We defined 30 visual classes for annotation, which are grouped into eight categories: flat, construction, nature, vehicle, sky, object, human, and void. Classes were selected based on their frequency, relevance from an application standpoint, practical considerations regarding the annotation effort, as well as to facilitate compatibility with existing datasets, e.g. [7, 19, 75]. Classes that are too rare are excluded from our benchmark, leaving 19 classes for evaluation, see Fig. 1 for details. We plan to release our annotation tool upon publication of the dataset.

dreamPoet commented 4 years ago

Thx. BYW, I find during the training there is no log file created. Are there any codes I can uncomment directly to produce log files with tensorboardX?

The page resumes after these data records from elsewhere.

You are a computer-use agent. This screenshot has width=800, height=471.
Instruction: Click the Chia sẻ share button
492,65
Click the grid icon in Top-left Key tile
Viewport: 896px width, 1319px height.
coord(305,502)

Margrate commented 2 years ago

Hi,

I have trained OCR on cityscapes many times with different hyperparameters, however, I still cannot get wanted mIoU which is 81.60% (and the highest one I got was 81.54%), I have changed batch size, GPUs, epochs, LR, etc. Are there any other tips to improve the mIoU to the released one?

Thx.

Could you share your training config of mIoU81.54%?

PkuRainBow commented 2 years ago

@Margrate Please try the "HRNet + OCR + RMI" (https://github.com/openseg-group/openseg.pytorch/blob/pytorch-1.7/MODEL_ZOO.md#cityscapes) and you are expected to achieve around 82.6%.